Le tribunal criminel de la ville de Bejaïa en Kabylie a condamné, ce mercredi 12 février, l’ancien maire d’Akbou, Abderrahmane Bensebaa à la prison à la perpétuité. Le procès s’est tenu en l’absence de l’accusé qui s’est réfugié en France depuis fin 2017, rapporte le quotidien francophone, Liberté.

Selon la même source, le maire de la deuxième ville de Bejaïa est poursuivi pour plusieurs chefs d’inculpation. Il est accusé notamment de « mauvaise gestion des affaires de la commune », « falsification de documents officiels » et « trafic d’influence ». Abderrahmane Bensebaa qui a occupé le poste du président de l’Assemblée Populaire Communale d’Akbou durant 20 ans (1997 – 2017), a quitté le pays à la fin de son quatrième mandat pour s’installer définitivement en France.

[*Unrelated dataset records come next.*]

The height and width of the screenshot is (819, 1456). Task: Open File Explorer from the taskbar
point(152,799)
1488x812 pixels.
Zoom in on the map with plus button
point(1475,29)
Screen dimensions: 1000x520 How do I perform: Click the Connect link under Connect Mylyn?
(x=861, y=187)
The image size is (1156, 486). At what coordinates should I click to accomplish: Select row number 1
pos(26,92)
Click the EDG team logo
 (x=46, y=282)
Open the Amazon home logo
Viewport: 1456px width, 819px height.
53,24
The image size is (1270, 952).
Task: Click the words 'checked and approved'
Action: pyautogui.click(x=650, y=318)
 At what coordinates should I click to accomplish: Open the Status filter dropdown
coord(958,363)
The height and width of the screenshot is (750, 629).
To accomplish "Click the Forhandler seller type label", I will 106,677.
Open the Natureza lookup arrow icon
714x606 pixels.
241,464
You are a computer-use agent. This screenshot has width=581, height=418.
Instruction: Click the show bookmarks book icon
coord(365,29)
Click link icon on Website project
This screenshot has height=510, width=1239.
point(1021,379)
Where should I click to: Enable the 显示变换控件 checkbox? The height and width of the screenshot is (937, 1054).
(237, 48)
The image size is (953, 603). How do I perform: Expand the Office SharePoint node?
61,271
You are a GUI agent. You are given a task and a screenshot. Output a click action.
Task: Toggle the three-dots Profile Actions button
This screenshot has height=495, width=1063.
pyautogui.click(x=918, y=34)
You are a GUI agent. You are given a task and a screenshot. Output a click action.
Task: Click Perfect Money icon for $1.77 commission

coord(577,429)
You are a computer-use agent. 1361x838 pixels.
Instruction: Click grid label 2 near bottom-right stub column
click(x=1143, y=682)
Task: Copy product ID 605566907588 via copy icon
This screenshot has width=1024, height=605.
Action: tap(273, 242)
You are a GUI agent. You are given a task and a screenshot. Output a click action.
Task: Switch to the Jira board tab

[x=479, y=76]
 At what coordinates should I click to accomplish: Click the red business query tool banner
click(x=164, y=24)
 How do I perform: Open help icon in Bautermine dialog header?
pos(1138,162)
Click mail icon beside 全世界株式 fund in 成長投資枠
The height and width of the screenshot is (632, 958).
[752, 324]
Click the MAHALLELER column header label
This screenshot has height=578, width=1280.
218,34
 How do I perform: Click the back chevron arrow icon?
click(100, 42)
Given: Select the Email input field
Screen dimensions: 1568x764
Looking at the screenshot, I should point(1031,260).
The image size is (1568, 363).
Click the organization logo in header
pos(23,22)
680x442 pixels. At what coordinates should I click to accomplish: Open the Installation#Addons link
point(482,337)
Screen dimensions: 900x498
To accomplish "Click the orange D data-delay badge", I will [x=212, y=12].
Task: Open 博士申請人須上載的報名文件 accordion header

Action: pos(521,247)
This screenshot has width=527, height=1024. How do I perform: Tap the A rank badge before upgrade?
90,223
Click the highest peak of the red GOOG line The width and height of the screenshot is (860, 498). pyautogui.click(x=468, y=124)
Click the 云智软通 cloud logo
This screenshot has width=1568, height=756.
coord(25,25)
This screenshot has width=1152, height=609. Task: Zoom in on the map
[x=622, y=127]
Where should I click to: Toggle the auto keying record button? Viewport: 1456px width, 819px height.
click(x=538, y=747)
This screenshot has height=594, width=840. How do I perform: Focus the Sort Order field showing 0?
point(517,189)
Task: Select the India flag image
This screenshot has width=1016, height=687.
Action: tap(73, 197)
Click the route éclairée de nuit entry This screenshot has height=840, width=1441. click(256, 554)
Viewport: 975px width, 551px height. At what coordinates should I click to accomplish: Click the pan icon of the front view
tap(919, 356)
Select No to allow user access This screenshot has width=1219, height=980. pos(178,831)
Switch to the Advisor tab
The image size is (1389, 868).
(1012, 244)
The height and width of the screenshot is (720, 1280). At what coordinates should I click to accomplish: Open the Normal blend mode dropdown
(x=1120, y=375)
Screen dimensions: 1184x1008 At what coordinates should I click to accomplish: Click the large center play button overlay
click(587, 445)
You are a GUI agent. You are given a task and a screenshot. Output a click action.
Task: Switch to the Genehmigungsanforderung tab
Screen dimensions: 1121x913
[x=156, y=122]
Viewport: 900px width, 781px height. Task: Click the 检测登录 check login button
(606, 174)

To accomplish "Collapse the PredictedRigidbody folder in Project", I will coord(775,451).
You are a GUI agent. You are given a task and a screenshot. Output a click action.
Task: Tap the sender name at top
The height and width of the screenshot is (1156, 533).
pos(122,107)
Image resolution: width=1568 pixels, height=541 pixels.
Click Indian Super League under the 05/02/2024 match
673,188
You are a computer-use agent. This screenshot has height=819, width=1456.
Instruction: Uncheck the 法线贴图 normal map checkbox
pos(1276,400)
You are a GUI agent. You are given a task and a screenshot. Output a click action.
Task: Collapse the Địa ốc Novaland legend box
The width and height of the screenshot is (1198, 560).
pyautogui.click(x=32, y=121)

Élu sur la liste FFS en 1997, il est réélu sous la bannière d’une liste « indépendante » avant de rejoindre les rangs du Rassemblement national démocratique (RND). Durant ses quatre mandats à la tête de l’exécutif de la commune d’Akbou, son bilan de gestion a été fortement décrié par les élus de l’opposition, les citoyens et les représentants de la société civile d’Akbou. 

Par ailleurs, le maire de la commune de Bejaïa Hocine Merzougui et son adjoint Youcef Kadri ont été mis le mois dernier sous contrôle judiciaire par le juge d’instruction près le tribunal de Kherrata pour « dilapidation de biens publics » et « mauvaise gestion des affaires publiques ».

Le juge d’instruction du tribunal de Kharrata a auditionné dans le cadre de la même affaire, 17 autres personnes, dont 11 élus et 6 fonctionnaires de l’APC de Bejaïa. Les prévenus ont été inculpés dans l’affaire liée à la gestion du Comité communal culturel de la ville de Bejaïa (CCCB).